6. Making Dialogue/Interior Monologue Sound Real
Directions: You have two speakers. One is 15 and the other is 50. They're talking about the same thing. Your goal is to capture two distinct voices using a stream of consciousness technique. See if you can present each character's thoughts in a manner that reveals character, meditates on the issue at hand and communicates a sense of narrative.

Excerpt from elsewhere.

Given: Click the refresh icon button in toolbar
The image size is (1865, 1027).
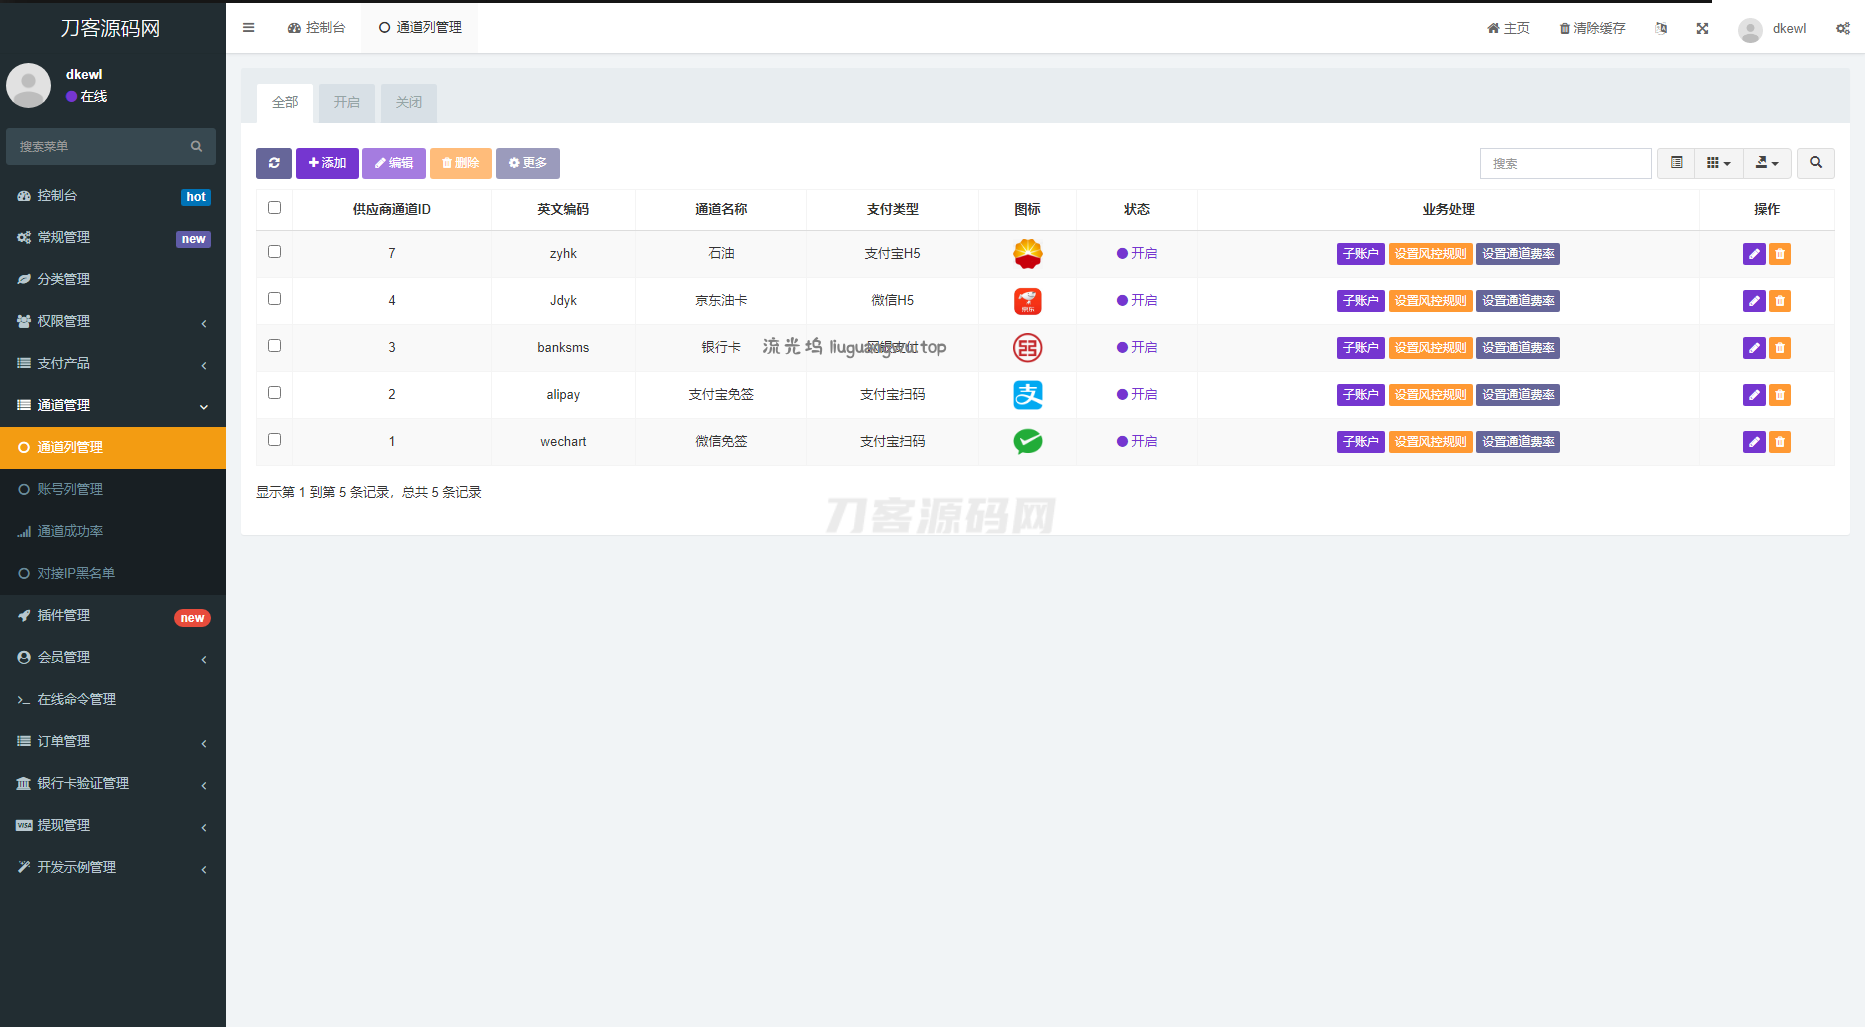Looking at the screenshot, I should (274, 163).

7. The T.S. Eliot/John Gardner Exercise: This exercise is quite possibly the most difficult, demanding and important exercise a writer can ever do. The poet and critic, T. S. Eliot, coined the phrase "objective correlative" to designate what he believed was the most important element in writing: Rendering the description of an object so that the emotional state of the character from whose point of view we receive the description is revealed WITHOUT ever telling the reader what that emotional state is or what has motivated it.
John Gardner, a wonderful creative writing teacher, created the following exercise:
A middle-age man is waiting at a bus stop. He has just learned that his son has died violently. Describe the setting from the man's point of view WITHOUT telling your reader what has happened. How will the street look to this man? What are the sounds? Odors? Colors? That this man will notice? What will his clothes feel like? Write a 250 word description.

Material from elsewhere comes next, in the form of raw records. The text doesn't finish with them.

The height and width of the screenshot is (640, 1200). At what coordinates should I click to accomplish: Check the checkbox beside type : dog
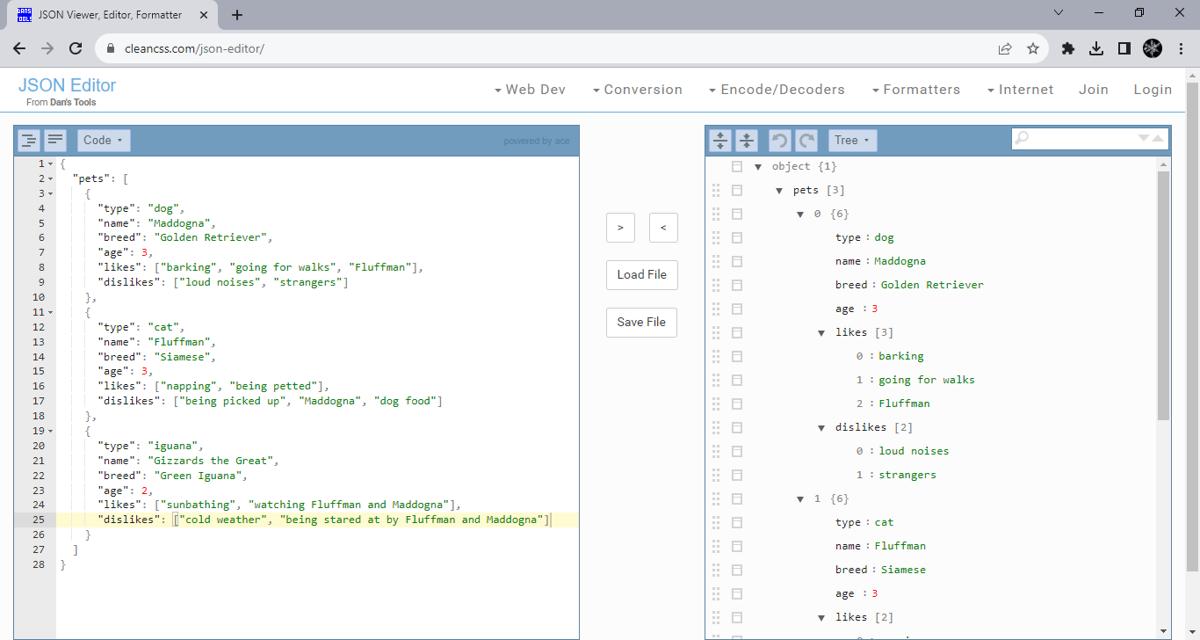(x=737, y=237)
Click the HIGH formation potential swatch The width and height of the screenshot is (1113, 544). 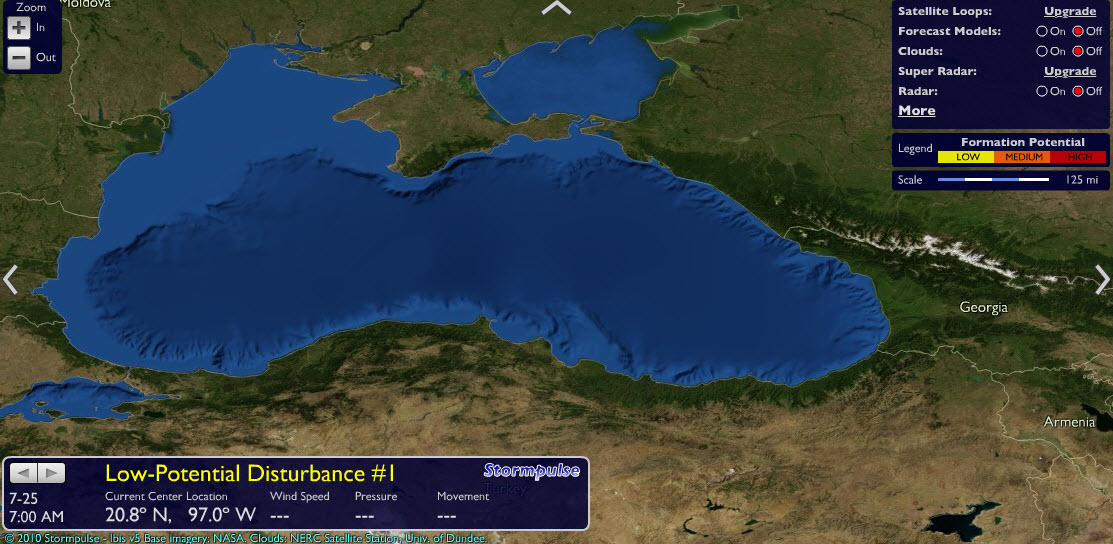[1078, 157]
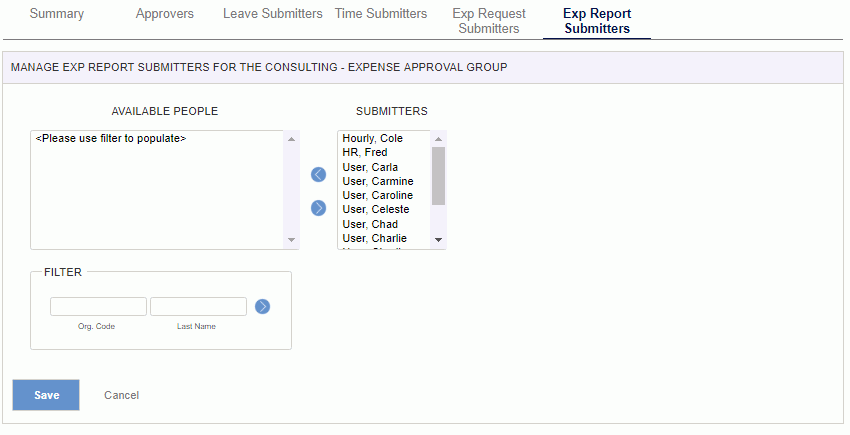The height and width of the screenshot is (435, 850).
Task: Click the Save button
Action: coord(46,395)
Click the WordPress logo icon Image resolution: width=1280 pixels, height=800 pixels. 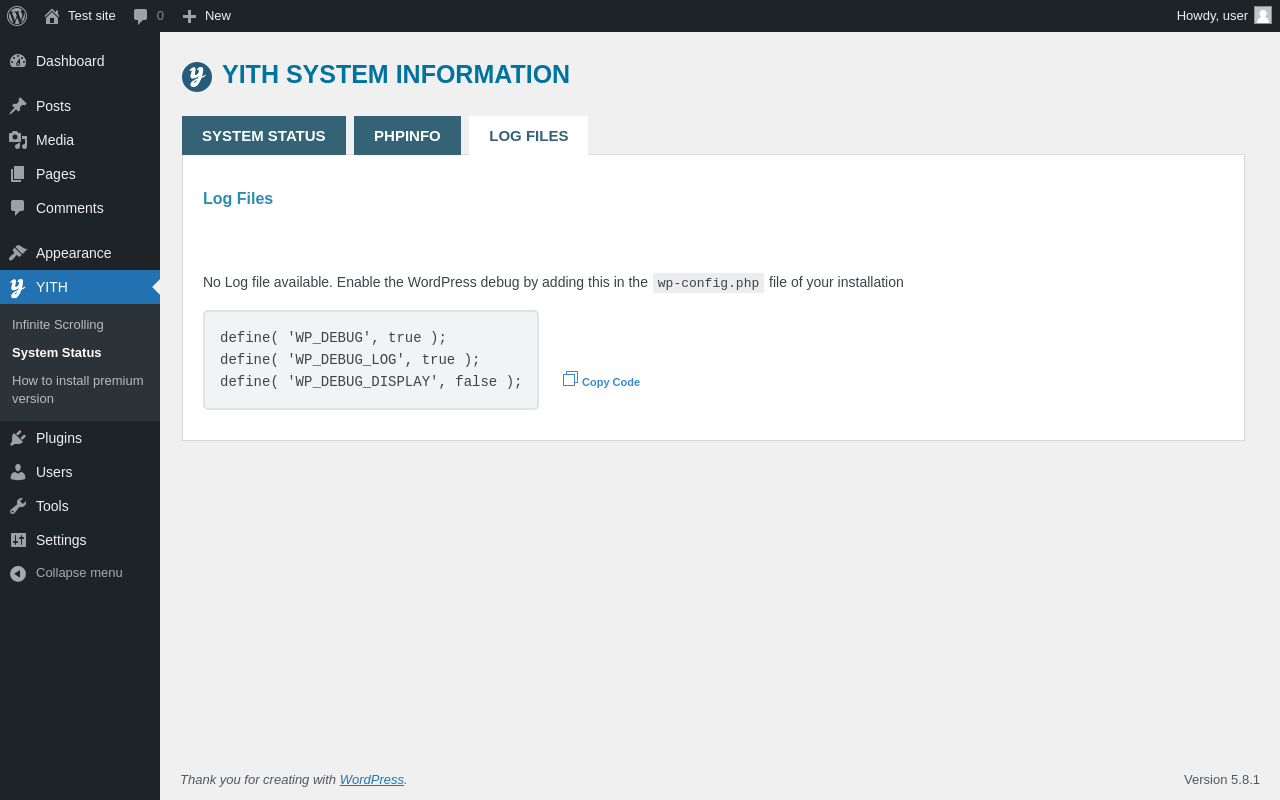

8. In the style of narrative non-fiction, write a very short story that includes...
a three-hour blackout
a brief but embarrassing encounter with an old teacher
an exaggerated illness
someone hiding from someone (no killers or kids playing hide and seek)
*9. Little Things: what we can learn from Raymond Carver. (see link in Readings Section)

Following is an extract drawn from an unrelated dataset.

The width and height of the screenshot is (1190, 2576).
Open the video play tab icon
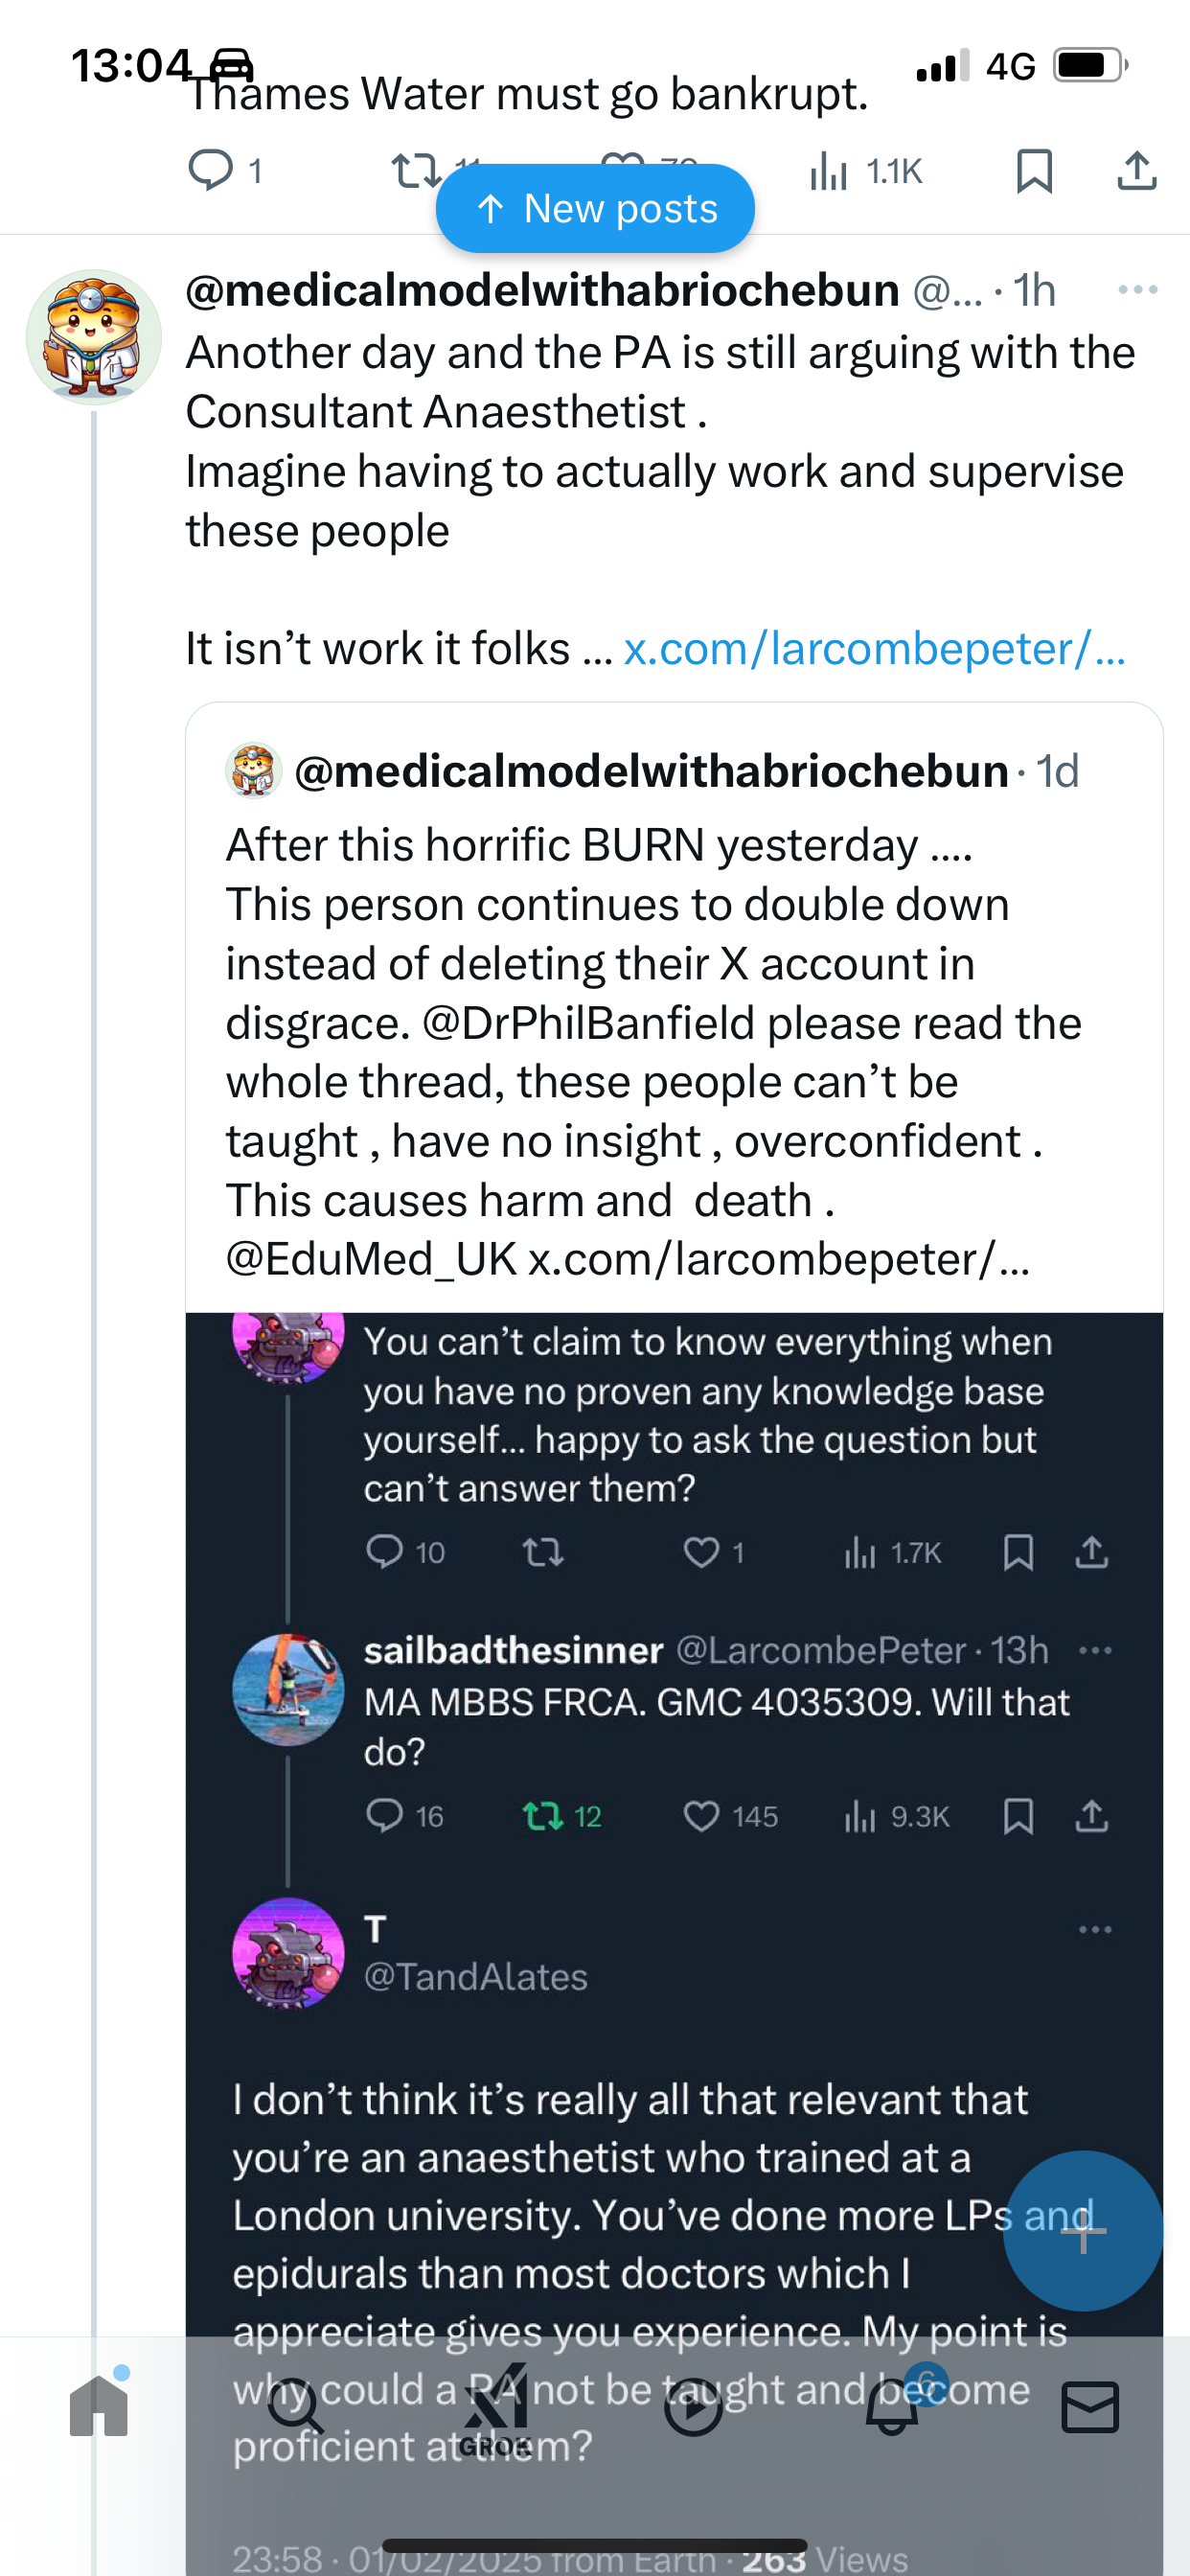pyautogui.click(x=693, y=2408)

Carver wrote lean, minimal stories with crisp dialogue and "loaded" action. Your goal is to move away from detailed character development and elaborate description to find a lean, minimal story of your own. Think plot. Think conflict. Let the actions tell the story. In some ways, Carver is the king of show don't tell. He was also--because he often had to write in his car--a master at getting a story done quick.
Title your story "Little Things" and focus on a basic human conflict. Go!
10. Amuse Your Muse: The Fine Art of Brainstorming
Where do good story ideas come from? When you're thinking of a story idea, what are you hoping for? A beautiful work of art? Commercial success? A satisfying use of your time? All of the above?
You goal is to brainstorm six story ideas in the next ten minutes. Then we'll share them in small groups to eliminate the "less worthy" ideas and select one to develop and work on. Try to work within a specific genre. However, it might help to start with the "bones of a story" and then figure out how to make it artful and original.
For example, I could write a boy meets girl, boy loses girl, boy creates something to make himself feel better story.
To fit it to a genre, he could create a toy rocket, a time machine, or even an apple orchard full of magic trees.
11. Challenges
"She (or he or they) had a normal childhood, but..."
12. Quality Time
Write about a family vacation gone wrong in less than a page. Despite the brevity of the piece, try not to tell too much.